On an epistemological level, victimology in general must take into consideration the sources and values upon which it assumes candidacy for classification as a victim. A key controversy is about whether victims and their constituency, both of a state and non-state nature, should also define their experiences as victim-like or whether other standards should be used that may identify injustices and those harmed with or without those subject agreement. Any attempt at a universal definition of state crime victimization is questionable because of the subjective and objective elements of social life in general, let alone injury to a person or group. Using legal standards is not objective because laws and political processes are interest-laden, while more obviously subjective interpretations by people who may be candidates for classification as state crime victims may not accept the label of victim. Consider what Strobl (2010) offers as a constructionist concept of victims: (1) an identifiable event, (2) negative evaluation by the victim, (3) an uncontrollable event, (4) attributable to a personal or social offender, and (5) a violation of a socially shared norm. The second and last points are especially questionable given that the concepts of social norms and cognizance are subject to hegemonic effects in which the attitudes and beliefs of those in power are packaged to be understood as acceptable by the masses, whose interests are not served by elite definitions of social reality. For example, the recent global recession has links to state crimes of omission in terms of the underregulation of financial industries, yet many citizens who have lost jobs or their homes might be unlikely to view such negligence as criminal, or themselves as victims of crime. This debate is similar to what is seen in social problems research in sociology, wherein some scholars believe that in order for a social problem to exist, it should be recognized as such by a majority of people in the citizenry. From a radical approach, such a definition, as that with definitions of state crime victimization that depend on public cognizance, is unacceptable because of the ideological, material, and political control those in power have over those who are less powerful.

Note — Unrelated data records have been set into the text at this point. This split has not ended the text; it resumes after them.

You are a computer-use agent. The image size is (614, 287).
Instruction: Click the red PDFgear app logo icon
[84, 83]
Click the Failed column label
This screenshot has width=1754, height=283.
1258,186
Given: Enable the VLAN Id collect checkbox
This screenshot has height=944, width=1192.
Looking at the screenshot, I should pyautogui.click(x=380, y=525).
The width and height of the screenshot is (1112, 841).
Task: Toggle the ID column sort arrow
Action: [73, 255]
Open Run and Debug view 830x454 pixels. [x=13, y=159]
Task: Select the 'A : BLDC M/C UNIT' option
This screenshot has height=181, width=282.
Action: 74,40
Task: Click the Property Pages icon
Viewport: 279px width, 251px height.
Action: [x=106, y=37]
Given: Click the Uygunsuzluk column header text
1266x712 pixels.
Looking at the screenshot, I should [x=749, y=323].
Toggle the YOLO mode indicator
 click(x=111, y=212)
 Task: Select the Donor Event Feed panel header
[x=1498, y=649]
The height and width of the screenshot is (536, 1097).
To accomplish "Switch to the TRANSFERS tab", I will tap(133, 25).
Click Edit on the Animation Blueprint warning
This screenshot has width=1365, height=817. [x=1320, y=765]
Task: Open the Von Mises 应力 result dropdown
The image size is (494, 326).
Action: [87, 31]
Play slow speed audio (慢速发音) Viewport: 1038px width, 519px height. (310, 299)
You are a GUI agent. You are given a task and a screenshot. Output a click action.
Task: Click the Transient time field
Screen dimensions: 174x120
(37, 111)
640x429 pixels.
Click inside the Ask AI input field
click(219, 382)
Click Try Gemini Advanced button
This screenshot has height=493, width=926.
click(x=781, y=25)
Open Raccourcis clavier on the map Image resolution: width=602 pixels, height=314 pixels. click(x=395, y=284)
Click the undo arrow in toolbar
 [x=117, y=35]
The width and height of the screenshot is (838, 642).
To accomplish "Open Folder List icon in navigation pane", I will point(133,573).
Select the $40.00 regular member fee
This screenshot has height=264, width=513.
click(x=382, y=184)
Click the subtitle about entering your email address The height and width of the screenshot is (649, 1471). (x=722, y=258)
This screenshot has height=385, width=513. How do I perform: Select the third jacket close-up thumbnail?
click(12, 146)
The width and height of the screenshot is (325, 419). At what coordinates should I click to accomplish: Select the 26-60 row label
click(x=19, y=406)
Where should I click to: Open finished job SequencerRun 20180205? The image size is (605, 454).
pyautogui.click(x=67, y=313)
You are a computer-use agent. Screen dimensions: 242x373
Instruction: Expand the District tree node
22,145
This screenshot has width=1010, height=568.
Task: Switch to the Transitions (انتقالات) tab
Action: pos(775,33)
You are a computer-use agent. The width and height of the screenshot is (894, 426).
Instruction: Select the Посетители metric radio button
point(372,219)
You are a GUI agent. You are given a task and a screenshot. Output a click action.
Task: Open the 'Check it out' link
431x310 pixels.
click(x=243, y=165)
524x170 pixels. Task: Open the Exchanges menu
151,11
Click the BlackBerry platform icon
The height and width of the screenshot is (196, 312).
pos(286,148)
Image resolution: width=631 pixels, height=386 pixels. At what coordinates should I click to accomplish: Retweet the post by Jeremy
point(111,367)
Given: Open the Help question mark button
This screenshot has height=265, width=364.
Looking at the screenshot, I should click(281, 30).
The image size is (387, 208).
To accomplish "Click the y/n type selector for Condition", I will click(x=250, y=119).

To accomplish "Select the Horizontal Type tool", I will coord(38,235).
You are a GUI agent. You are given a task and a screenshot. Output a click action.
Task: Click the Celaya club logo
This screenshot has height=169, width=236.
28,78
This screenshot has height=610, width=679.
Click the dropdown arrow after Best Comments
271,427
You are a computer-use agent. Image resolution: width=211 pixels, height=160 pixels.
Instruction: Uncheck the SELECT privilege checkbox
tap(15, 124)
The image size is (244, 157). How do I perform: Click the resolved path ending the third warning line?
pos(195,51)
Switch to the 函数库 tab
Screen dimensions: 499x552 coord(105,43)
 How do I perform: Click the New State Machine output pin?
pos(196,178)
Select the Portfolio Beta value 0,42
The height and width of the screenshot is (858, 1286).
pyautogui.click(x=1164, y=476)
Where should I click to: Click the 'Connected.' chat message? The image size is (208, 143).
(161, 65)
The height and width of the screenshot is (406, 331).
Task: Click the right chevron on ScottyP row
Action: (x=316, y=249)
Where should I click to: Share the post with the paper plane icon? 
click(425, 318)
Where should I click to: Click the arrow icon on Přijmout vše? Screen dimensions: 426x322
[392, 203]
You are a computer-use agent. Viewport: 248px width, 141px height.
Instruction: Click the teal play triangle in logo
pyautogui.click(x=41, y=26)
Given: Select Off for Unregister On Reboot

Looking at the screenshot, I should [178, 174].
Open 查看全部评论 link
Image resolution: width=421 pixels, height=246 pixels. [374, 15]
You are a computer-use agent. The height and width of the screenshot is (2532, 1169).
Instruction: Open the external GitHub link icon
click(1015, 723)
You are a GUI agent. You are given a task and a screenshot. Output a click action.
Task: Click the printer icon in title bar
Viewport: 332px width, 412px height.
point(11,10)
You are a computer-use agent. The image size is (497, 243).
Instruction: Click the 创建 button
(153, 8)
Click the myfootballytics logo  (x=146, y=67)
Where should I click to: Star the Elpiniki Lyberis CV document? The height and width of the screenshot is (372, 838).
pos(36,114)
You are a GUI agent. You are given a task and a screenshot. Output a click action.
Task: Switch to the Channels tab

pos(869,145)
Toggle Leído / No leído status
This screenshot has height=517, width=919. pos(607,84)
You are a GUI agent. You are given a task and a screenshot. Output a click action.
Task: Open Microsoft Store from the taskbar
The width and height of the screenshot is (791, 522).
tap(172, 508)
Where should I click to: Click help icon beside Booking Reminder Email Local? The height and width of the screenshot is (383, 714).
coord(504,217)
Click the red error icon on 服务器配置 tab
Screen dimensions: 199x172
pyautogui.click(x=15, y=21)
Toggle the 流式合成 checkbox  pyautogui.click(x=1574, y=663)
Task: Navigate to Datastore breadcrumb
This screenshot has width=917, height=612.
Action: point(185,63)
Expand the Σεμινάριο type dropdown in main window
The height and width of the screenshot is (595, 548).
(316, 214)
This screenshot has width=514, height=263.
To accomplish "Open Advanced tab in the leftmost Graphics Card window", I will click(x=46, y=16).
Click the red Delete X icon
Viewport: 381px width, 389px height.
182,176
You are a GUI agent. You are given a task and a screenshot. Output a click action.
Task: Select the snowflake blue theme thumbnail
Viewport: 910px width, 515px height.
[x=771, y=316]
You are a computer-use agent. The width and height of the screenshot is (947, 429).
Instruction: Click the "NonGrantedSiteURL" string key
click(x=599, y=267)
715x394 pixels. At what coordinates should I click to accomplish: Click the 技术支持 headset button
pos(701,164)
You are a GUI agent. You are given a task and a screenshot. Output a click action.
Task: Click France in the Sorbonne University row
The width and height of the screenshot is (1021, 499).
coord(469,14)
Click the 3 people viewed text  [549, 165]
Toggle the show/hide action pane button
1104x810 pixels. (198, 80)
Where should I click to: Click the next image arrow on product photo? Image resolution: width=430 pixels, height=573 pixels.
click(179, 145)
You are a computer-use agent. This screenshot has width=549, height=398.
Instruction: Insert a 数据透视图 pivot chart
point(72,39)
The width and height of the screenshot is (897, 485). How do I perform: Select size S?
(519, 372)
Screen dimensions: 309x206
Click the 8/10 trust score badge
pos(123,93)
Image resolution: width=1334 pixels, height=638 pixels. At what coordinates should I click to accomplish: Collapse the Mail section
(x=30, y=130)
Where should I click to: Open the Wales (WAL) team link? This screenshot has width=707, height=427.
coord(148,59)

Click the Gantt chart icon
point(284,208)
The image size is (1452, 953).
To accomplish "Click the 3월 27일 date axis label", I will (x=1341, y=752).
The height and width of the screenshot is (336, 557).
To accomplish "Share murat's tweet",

Six propositions on the victimology of state crime were developed by Kauzlarich et al. (2001) and have guided several critical analyses of the phenomenon (see, e.g., Westervelt and Cook’s use of the propositions):
- Victims of state crime tend to be among the least socially powerful actors.
- Victimizers generally fail to recognize and understand the nature, extent, and harmfulness of institutional policies. If suffering and harm are acknowledged, it is often neutralized within the context of a sense of “entitlement.”
- Victims of state crime are often blamed for their suffering.
- Victims of state crime must generally rely on its victimizer, an associated institution, or civil social movements for redress.
- Victims of state crime are easy targets for repeated victimization by the same organization or institution.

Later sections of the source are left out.